RocksDB implementation principle

Introduction

  • RocksDB is an experimental project of Facebook, which aims to develop an efficient database system that can truly utilize the performance of high-speed storage hardware under server pressure. This is a C++ library that allows storage of arbitrary length binary KV data. Supports atomic read and write operations.
  • RocksDB relies on a large number of flexible configurations to enable it to be tuned for different production environments, including using memory directly, using Flash, using hard disk or HDFS. The use of different compression algorithms is supported, and there is a complete set of tools for production and debugging use.
  • RocksDB reuses a large amount of levedb code and also borrows many HBase design concepts.
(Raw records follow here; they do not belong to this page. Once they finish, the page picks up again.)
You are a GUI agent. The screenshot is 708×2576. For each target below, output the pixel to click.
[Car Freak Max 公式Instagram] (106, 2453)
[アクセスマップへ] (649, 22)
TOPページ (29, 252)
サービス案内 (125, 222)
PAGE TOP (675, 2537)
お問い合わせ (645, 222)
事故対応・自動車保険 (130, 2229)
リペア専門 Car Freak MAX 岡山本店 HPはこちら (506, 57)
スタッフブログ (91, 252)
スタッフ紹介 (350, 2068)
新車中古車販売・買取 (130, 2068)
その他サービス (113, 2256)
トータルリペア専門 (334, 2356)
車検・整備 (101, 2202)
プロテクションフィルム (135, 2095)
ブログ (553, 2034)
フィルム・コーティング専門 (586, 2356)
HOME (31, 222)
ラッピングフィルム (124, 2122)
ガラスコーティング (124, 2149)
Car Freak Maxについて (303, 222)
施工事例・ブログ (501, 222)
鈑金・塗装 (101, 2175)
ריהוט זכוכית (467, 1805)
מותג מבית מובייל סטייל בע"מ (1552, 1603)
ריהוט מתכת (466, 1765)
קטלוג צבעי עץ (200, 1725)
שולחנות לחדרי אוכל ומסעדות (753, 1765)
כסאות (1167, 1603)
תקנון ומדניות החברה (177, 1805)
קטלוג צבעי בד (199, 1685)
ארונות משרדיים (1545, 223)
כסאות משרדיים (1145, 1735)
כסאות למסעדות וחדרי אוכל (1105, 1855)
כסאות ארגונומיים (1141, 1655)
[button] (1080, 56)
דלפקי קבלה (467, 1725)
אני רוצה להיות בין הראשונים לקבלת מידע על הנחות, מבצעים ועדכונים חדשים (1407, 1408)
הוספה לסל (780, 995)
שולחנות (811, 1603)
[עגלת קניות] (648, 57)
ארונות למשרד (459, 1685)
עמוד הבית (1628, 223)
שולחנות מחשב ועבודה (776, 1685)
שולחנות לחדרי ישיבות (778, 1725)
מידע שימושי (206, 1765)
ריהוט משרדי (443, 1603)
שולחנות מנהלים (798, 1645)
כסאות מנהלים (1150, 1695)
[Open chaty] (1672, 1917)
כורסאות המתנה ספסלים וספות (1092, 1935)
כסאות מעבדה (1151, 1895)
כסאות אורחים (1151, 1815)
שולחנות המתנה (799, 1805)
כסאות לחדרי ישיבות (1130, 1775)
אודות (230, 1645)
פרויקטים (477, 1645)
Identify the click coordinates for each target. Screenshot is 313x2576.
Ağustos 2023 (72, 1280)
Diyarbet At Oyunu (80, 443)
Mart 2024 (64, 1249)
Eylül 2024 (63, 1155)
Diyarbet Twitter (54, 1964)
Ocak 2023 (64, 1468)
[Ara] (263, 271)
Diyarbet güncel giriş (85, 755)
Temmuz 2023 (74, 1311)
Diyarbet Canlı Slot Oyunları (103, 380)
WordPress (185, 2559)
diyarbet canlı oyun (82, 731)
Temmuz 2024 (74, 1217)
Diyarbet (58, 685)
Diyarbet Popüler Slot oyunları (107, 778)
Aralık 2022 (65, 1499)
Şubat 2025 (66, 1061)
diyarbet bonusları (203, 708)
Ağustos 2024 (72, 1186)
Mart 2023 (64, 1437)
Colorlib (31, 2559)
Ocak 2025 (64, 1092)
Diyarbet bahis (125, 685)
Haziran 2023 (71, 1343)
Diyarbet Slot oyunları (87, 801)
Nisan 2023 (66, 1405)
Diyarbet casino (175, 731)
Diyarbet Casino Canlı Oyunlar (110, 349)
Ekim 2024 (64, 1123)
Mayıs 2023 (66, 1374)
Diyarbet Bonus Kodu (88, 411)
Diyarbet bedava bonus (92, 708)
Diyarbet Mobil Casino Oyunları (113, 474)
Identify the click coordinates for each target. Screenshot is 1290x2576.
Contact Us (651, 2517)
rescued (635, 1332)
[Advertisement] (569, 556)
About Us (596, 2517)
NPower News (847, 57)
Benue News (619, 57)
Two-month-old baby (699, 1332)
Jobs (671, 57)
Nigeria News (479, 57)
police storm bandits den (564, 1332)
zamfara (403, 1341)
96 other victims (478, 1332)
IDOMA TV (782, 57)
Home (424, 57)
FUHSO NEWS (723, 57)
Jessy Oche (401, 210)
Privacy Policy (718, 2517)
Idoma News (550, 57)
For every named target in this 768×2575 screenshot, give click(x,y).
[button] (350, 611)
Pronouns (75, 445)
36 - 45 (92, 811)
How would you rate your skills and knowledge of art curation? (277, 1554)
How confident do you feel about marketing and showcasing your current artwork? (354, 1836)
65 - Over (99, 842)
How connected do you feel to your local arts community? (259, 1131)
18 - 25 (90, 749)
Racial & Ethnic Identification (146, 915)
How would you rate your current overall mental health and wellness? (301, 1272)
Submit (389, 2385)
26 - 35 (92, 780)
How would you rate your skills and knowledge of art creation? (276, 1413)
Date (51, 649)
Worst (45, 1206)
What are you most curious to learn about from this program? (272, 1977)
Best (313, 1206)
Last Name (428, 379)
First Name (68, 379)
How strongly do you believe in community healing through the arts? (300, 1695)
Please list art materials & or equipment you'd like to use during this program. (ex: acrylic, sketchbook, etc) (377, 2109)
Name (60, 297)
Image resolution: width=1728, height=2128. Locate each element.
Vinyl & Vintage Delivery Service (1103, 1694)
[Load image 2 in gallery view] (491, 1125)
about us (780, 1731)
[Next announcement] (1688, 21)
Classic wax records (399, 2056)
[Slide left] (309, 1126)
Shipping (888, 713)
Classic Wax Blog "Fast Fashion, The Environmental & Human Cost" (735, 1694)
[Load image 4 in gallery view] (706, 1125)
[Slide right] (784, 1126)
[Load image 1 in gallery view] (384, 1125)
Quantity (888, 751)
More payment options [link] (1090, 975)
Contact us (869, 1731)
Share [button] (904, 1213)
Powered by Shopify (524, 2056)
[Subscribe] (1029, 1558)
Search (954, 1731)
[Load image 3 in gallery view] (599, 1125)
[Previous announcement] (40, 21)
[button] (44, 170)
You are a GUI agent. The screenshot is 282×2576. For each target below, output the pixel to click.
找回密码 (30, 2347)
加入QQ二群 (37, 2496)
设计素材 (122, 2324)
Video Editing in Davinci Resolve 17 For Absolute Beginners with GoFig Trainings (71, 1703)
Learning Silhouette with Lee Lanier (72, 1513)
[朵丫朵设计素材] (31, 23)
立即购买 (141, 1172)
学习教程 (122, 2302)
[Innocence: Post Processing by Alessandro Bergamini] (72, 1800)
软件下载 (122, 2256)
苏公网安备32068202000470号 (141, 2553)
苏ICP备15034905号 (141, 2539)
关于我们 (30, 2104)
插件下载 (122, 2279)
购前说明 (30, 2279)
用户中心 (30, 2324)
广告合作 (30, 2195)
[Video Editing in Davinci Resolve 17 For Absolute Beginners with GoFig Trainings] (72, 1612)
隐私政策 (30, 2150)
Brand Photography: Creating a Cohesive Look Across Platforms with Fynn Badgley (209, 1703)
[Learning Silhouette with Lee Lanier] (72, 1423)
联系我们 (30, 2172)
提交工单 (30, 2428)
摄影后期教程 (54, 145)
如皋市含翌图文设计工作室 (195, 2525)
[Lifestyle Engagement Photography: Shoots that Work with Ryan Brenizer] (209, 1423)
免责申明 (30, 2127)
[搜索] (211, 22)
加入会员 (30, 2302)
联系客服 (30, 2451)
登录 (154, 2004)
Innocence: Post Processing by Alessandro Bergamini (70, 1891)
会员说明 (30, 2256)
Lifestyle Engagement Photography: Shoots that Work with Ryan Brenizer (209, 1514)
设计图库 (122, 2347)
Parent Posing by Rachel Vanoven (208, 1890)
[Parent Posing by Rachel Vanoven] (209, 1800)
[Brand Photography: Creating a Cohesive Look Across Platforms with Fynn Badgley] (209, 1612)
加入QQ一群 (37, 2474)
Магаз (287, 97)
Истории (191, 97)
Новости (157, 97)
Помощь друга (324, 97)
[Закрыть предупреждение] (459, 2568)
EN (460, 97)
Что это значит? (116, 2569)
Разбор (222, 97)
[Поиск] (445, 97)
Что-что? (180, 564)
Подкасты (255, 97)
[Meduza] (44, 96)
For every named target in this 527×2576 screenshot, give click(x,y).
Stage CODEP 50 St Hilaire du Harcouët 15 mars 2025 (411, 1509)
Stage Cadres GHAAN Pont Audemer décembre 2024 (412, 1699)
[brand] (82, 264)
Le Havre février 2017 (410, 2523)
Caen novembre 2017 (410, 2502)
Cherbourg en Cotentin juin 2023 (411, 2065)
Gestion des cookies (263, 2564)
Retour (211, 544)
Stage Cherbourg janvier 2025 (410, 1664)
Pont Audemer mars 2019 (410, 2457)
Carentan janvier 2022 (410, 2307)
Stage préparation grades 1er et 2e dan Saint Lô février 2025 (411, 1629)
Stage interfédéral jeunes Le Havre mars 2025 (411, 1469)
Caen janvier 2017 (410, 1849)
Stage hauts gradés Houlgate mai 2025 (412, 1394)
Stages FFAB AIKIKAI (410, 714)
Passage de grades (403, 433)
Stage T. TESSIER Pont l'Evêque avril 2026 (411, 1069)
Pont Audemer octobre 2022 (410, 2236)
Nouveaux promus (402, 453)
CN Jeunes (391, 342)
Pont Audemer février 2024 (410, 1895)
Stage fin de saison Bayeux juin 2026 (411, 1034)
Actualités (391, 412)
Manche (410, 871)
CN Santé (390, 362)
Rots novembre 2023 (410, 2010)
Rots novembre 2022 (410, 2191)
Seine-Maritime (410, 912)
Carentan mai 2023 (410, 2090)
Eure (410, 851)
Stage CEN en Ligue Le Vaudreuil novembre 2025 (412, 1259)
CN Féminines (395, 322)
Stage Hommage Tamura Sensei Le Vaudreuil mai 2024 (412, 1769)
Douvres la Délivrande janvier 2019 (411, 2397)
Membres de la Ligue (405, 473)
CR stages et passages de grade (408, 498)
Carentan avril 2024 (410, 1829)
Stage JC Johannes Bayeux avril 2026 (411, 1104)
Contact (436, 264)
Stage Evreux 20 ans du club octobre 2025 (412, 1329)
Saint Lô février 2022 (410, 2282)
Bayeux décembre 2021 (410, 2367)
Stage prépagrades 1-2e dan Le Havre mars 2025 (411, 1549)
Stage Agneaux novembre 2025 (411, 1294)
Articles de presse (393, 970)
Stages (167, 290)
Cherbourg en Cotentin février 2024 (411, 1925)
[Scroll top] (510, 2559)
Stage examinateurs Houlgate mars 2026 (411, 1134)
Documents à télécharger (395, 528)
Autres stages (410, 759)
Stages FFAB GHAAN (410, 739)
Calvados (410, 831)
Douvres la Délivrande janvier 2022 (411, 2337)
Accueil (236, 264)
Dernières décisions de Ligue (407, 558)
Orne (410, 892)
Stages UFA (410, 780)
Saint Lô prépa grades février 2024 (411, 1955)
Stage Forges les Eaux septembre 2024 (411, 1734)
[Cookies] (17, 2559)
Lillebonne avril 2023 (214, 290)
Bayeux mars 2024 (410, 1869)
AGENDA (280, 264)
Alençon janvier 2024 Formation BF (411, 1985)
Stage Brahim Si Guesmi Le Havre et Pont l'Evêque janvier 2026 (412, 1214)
The original code is forked from leveldb 1.5. At the same time, RocksDB also borrowed some concepts and codes that Facebook had before.
  • RocksDB has a wide range of application scenarios; for example, the pika database that supports the redis protocol uses RocksDB to persist data structures supported by Redis; MySQL supports pluggable storage engines, and the MySQL branch maintained by Facebook supports RocksDB;

Compile and install RocksDB

git clone https://github.com/facebook/rocksdb.git
cd rocksdb
# 编译成调试模式
make
# 编译成发布模式
make static_lib
############################ 使用 cmake
######################
mkdir build
cd build
cmake ..

Compression library

Ubuntu

# rocksdb 支持多种压缩模式
# gflags
sudo apt-get install libgflags-dev
# snappy
sudo apt-get install libsnappy-dev
# zlib
sudo apt-get install zlib1g-dev
# bzip2
sudo apt-get install libbz2-dev
# lz4
sudo apt-get install liblz4-dev
# zstandard
sudo apt-get install libzstd-dev

Centos

# gflags
git clone https://github.com/gflags/gflags.git
cd gflags
git checkout v2.0
./configure && make && sudo make install
# snappy
sudo yum install snappy snappy-devel
# zlib
sudo yum install zlib zlib-devel
# bzip2
sudo yum install bzip2 bzip2-devel
# lz4
sudo yum install lz4-devel
# ASAN (optional for debugging)
sudo yum install libasan
# zstandard
sudo yum install libzstd-devel

Basic interface

Status Open(const Options& options, const std::string& dbname, DB** dbptr);
Status Get(const ReadOptions& options, const Slice& key, std::string* value);
Status Get(const ReadOptions& options,  ColumnFamilyHandle* column_family, const Slice& key, std::string* value);
Status Put(const WriteOptions& options, const Slice& key, const Slice& value);
Status Put(const WriteOptions& options, ColumnFamilyHandle* column_family, const Slice& key, const Slice& value);

// fix read-modify-write 将 读取、修改、写入封装到一个接口中
Status Merge(const WriteOptions& options, const Slice& key, const Slice& value);
Status Merge(const WriteOptions& options, ColumnFamilyHandle* column_family, const Slice& key, const Slice& value);

// 标记删除,具体在 compaction 中删除
Status Delete(const WriteOptions& options, const Slice& key);
Status Delete(const WriteOptions& options, ColumnFamilyHandle* column_family, const Slice& key, const Slice& ts);

// 针对从来不修改且已经存在的key; 这种情况比 delete 删除的快;
Status SingleDelete(const WriteOptions& options, const Slice& key);
Status SingleDelete(const WriteOptions& options, ColumnFamilyHandle* column_family, const Slice& key);

// 迭代器会阻止 compaction 清除数据,使用完后需要释放;
Iterator* NewIterator(const ReadOptions& options);
Iterator* NewIterator(const ReadOptions& options,ColumnFamilyHandle* column_family)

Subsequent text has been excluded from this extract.